A bright PR spotlight on the bulging refugee camps of the Palestinians is one unexpected outcome of the latest bloodbath is Gaza. Israel's shelling of a United Nations-run school sheltering Palestinians on Wednesday turned on that beacon. It was the second attack on a UN facility.

The Wall Street Journal today provided a run-down of the U.N.'s "towering presence" in the daily economic and social life in the under siege Gaza Strip. Two-thirds of Gaza's 1.3M Palestinians are registered refugees. A quarter of them live in U.N. camps and half receive food aid.

The U.N. created its first refugee camp in 1950 following Israel's formation in 1948 and the first Arab-Israeli war. It runs eight camps, 245 schools and 22 medical facilities. Some camps are in the West Bank, Jordan and Syria. The UN is Gaza's No. 2 employer with more than 11,000 staffers.

Beyond the politics involved with Palestinian demands of the right to return to the homeland, there is a tragic human element involved with the daily living conditions of the people that needs to be addressed if lasting peace is ever to the found between Israelis and Palestinians.

The Wall Street Journal's editorial page today pointed to the hypocrisy connected with demands that Israel "take back every single Arab."
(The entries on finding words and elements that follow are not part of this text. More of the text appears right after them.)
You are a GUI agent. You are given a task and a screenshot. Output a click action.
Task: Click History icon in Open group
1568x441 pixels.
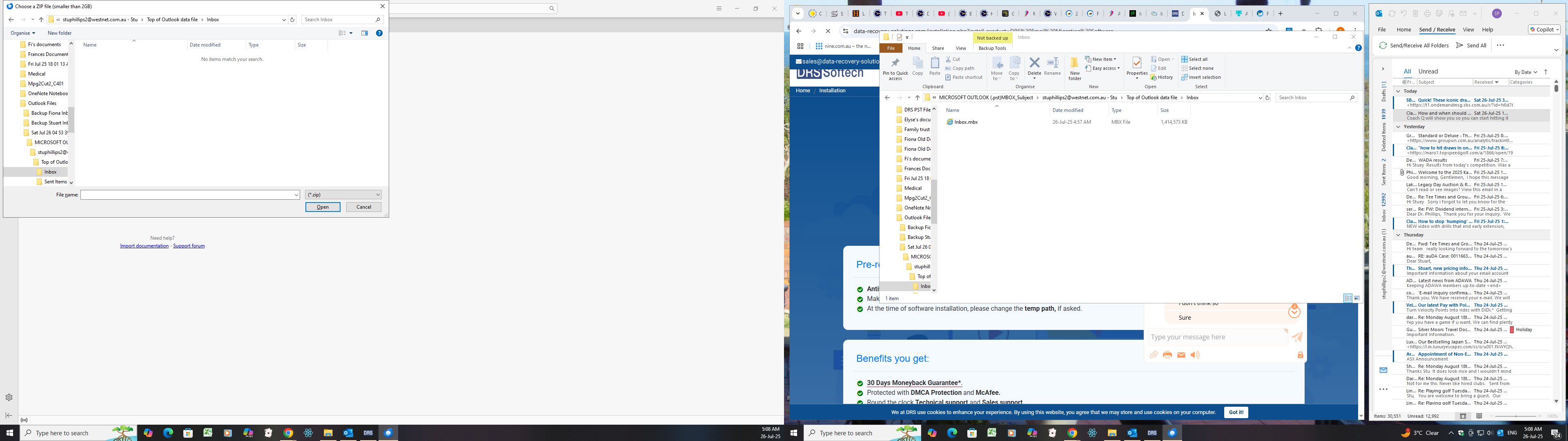click(1161, 77)
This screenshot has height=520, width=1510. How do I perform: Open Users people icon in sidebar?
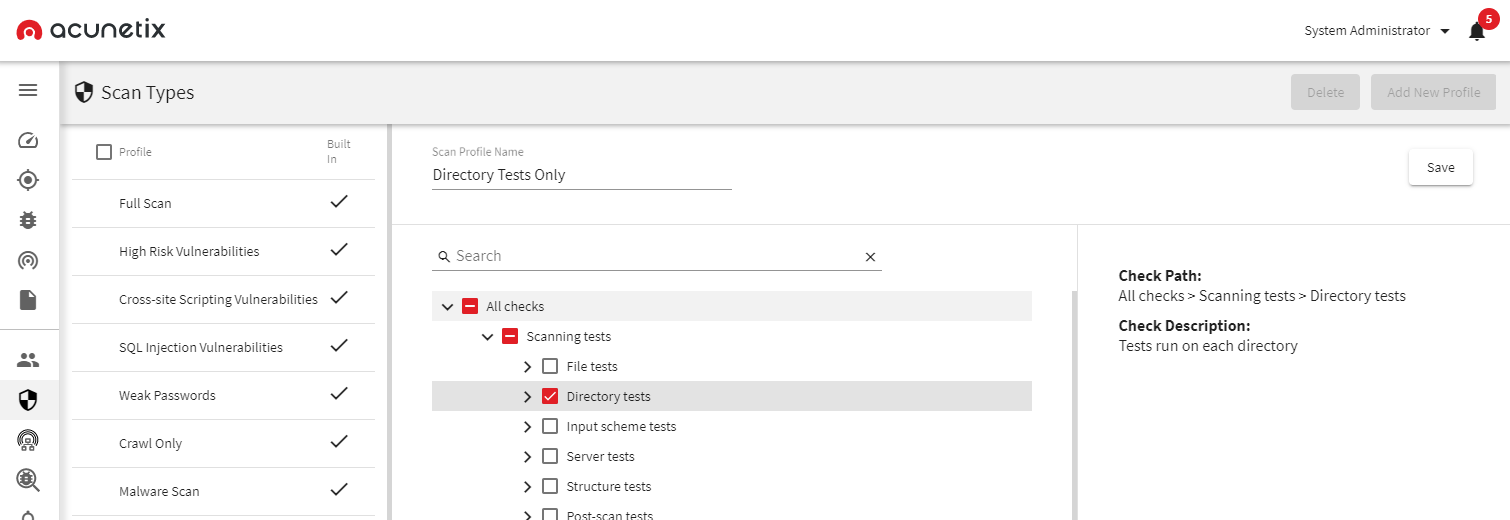coord(28,359)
It quoted a piece from the late Eric Hoffer, American philosopher and Presidential Medal of Freedom winner, who wrote of the unfairness of Jews not being "permitted to do what other nations do." He wants to know why Arabs displaced by Israel are viewed as "eternal refugees."

Hoffer wrote in 1968:

"Other nations drive out thousands, even millions of people and there is no refugee problem. Russia did it. Poland and Czechoslovakia did it. Turkey drove out a million Greeks and Algeria a million Frenchmen. Indonesia threw out heavens knows how many Chinese—and no one says a word about refugees."


"Other nations when victorious on the battlefield dictate peace terms. But when Israel is victorious, it must sue for peace. Everyone expects the Jews to be the only real Christians in the world."

Rupert Murdoch's WSJ today served the interests of its readers very well.